Prompt 1:
From the infrared photography thread, extract the passage from "If you point" to "by the camera.".
Prompt 2:
Using the infrared photography thread, mark each statement yes or no, and quote the words that decide it. (a) Markw owns only one camera body. (b) KmH says the viewfinder stays usable while an IR filter is on the lens. (c) Markw states that visible light stops at about 700nm.

Text segment:
# Please Post Your Digital Infrared Photos Here!



## Markw (Aug 18, 2010)

Well, I think Im going to get back into IR photography.  I have landed on some money and I think I can get a filter.  I do, however, have to pick from the different...hmm..strengths(?) of fitlers.  That being said, Id love it if you could post your IR photos here and tell what camera and filter they were taken with.  

Thanks alot
Mark


----------



## KmH (Aug 18, 2010)

Doing digital IR with a filter, means you won't be able to see anything in the viewfinder while the IR filter is on the lens.

Many digital IR affectionados have the image sensor in a camera modified for IR only work.

Check out: LifePixel Digital Infrared Photography IR Conversion, Modification & Scratched Sensor Repair


----------



## Markw (Aug 18, 2010)

I have seen that page.  That's actually what got me interested in IR photography in the first place.  The thing is, I only have one body.  That means I would have to buy another body, then pay the $400+ for something that I may not even be all that into in the end (the conversion).  I know I wont be able to see in the viewfinder, but that's a very simple thing to fix..do all focusing beforehand.  I'm sure you knew that, though.  Id still love to see some photos.

Mark


----------



## Brutus (Aug 18, 2010)

Uh...how exactly does IR photography work? I was under the impression IR light can't penetrate glass.


----------



## Markw (Aug 18, 2010)

If you point a television remote at your camera and hold down a button, set your camera to shutter priority and have it on for at least 10s.  You will see a red/purplish light coming from where the signal comes out.  This is IR light.  Most of Nikon's cameras don't block most IR light.  This is an easy way to check.  IR filters, lets say a 720nm IR filter, blocks out all light rays below the given wavelength.  Visible light stops at about 700nm, so a 720nm IR filter would block out all light rays that are visible to you, while keeping in IR light.  This will effectively give you a photo of only the infrared light seen by the camera.

Mark


----------



## Garbz (Aug 19, 2010)

Source excerpt:
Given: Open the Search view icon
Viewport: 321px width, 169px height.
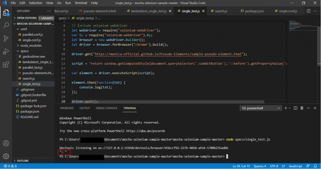Looking at the screenshot, I should click(x=6, y=26).
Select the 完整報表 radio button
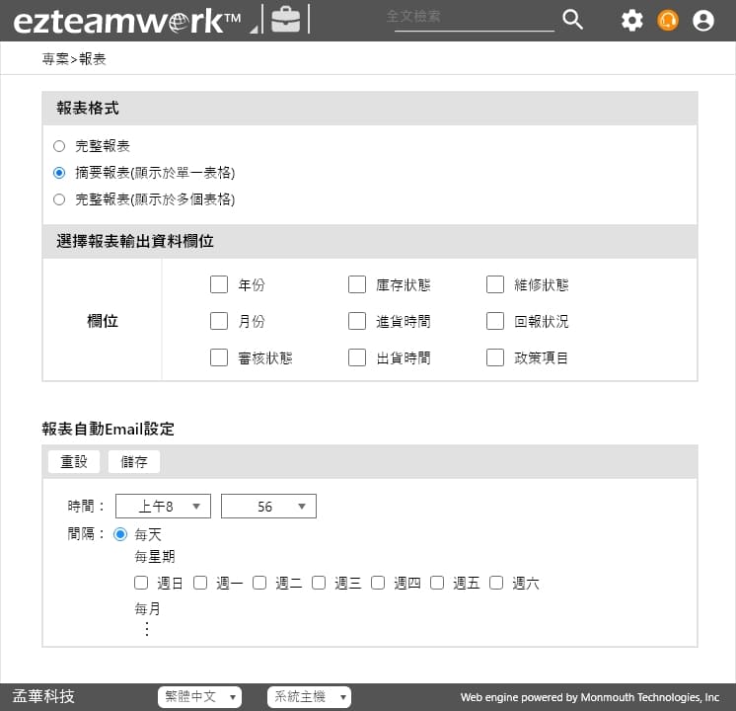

Full answer 1:
If you point a television remote at your camera and hold down a button, set your camera to shutter priority and have it on for at least 10s.  You will see a red/purplish light coming from where the signal comes out.  This is IR light.  Most of Nikon's cameras don't block most IR light.  This is an easy way to check.  IR filters, lets say a 720nm IR filter, blocks out all light rays below the given wavelength.  Visible light stops at about 700nm, so a 720nm IR filter would block out all light rays that are visible to you, while keeping in IR light.  This will effectively give you a photo of only the infrared light seen by the camera.

Full answer 2:
(a) Yes: "The thing is, I only have one body."
(b) No: "Doing digital IR with a filter, means you won't be able to see anything in the viewfinder while the IR filter is on the lens."
(c) Yes: "Visible light stops at about 700nm"